Yes, the Scriptures speak against the traditions of men. Jesus said clearly that they can render the commandments of God ineffective (Matt. 15:6).

However, not all traditions are of men. Why did Paul tell the Corinthians and Thessalonians to hold fast to his traditions? In 1 Cor. 14:37, he told the Corinthians that the things he writes to them are the commandments of Christ. In 1 Thess. 2:13 he says that his entire message to them is the message of God.

The traditions of the apostles are not to be dismissed as things that render the commands of God ineffective. They are to be held to as the commands of God.

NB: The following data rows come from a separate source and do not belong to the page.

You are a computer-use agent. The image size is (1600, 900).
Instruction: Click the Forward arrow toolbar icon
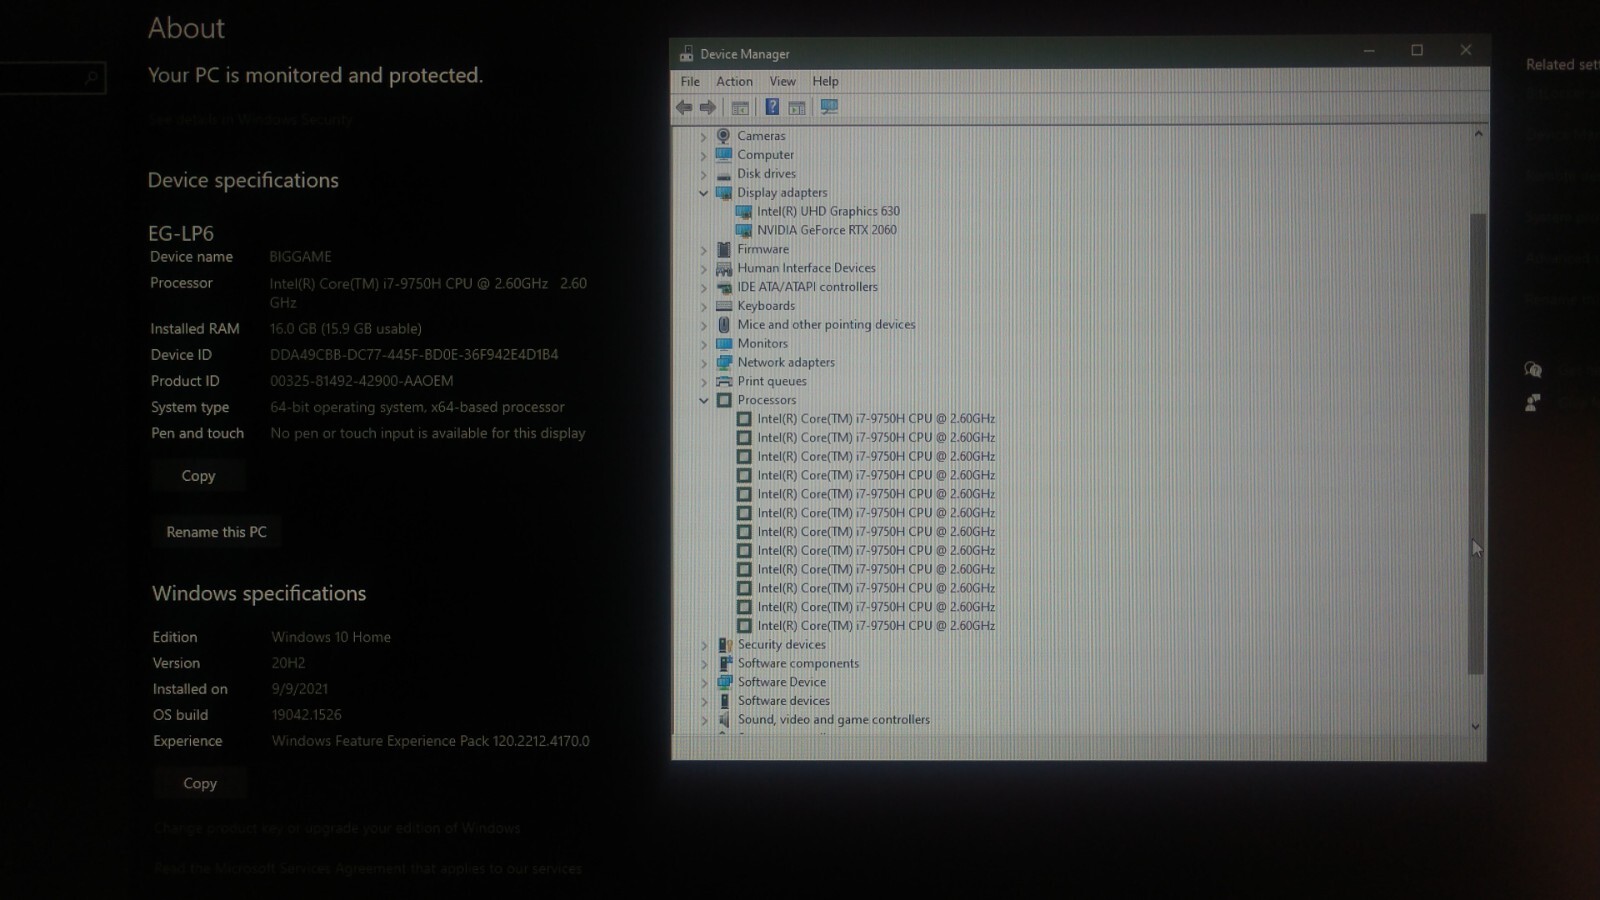coord(708,108)
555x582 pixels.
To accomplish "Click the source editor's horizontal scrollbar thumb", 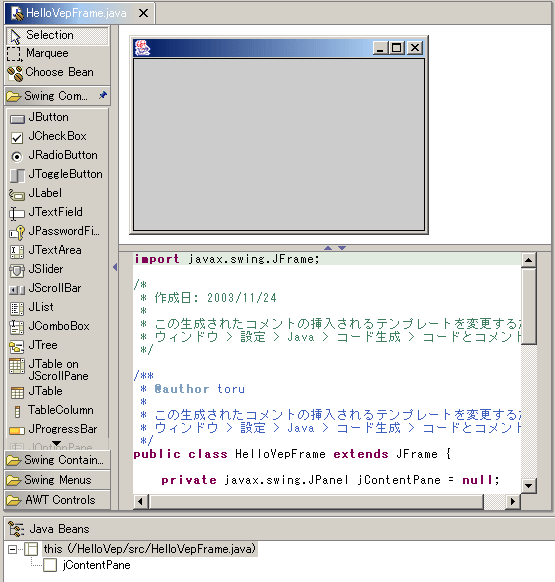I will 317,501.
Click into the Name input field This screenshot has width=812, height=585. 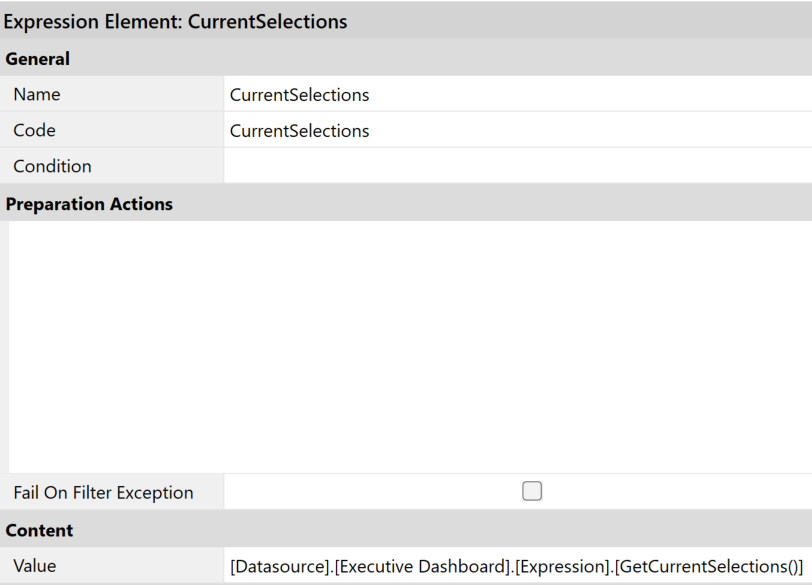point(516,95)

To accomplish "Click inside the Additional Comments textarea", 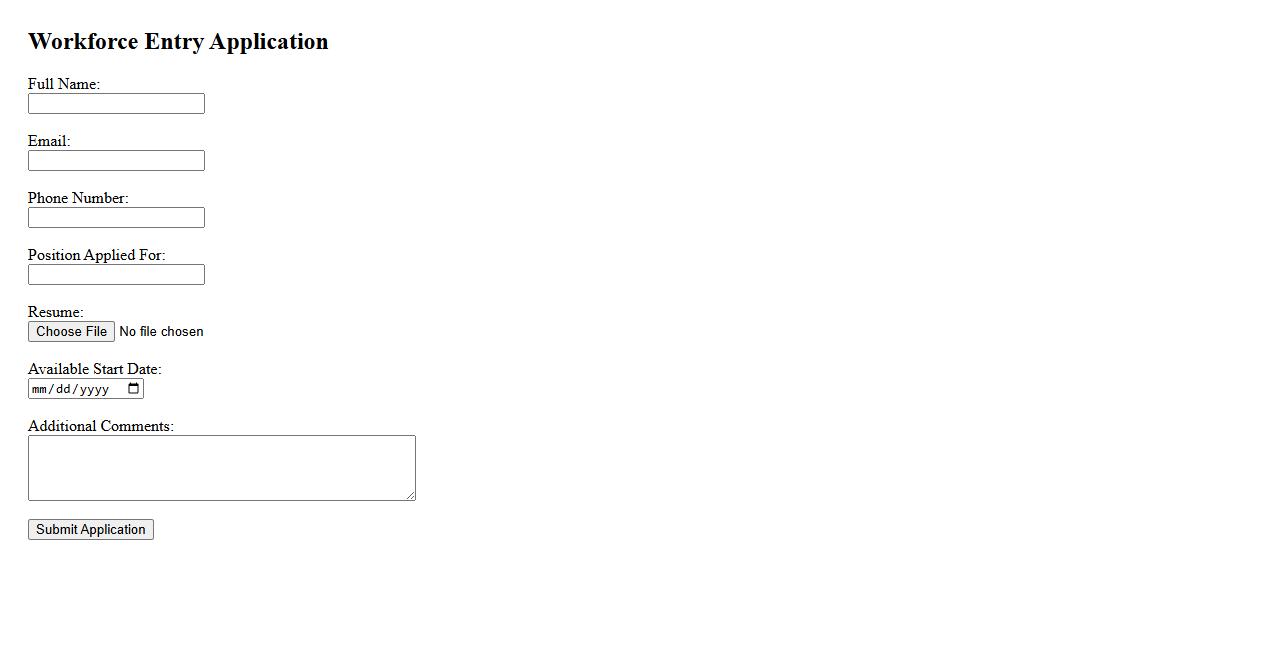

This, according to the Scriptures and the early church, is true even if those traditions are handed down to us through other men (Paul to Timothy to faithful men to us).

Finding Apostolic Tradition

I’m not an advocate of finding the origin of every modern tradition in order to determine if it’s apostolic. I have trouble believing it’s all that important whether we’re tracing the sign of the cross on our forehead.

The writer of the blog I mentioned earlier thinks it’s important. He writes:

The early church fathers attest that miraculous healings frequently occurred when the sign was traced over someone who was sick.

I don’t know what “early” church fathers he’s talking about. I’ve read pretty much everything Christian that’s been written before A.D. 225, and I don’t remember one mention of the sign of the cross producing miraculous healings. I’m sure, though, that in the superstitious, idolatrous atmosphere of the 4th century there were many such testimonies, along with testimonies of healing through splinters of the cross and martyrs’ bones.

There are other things, though, that are much more important than the sign of the cross. In the same passage quoted above, Tertullian mentions this early church practice:

I shall begin with baptism: When we are going to enter the water, but a little before, in the presence of the congregation and under the hand of the president, we solemnly profess that we disown the devil, and his pomp, and his angels. Hereupon we are thrice immersed, making a somewhat ampler pledge than the Lord has appointed in the Gospel. Then when we are taken up [translator’s note says this means as new-born children], we taste first of all a mixture of milk and honey, and from that day we refrain from the daily bath for a whole week.

Immersed three times? Where did this practice come from?

It’s mentioned in The Teaching of the Twelve Apostles, a document which is likely much earlier than Tertullian. Perhaps some of the questions we argue about could be resolved if we paid some attention to those who had opportunity to know what the apostles taught on certain matters.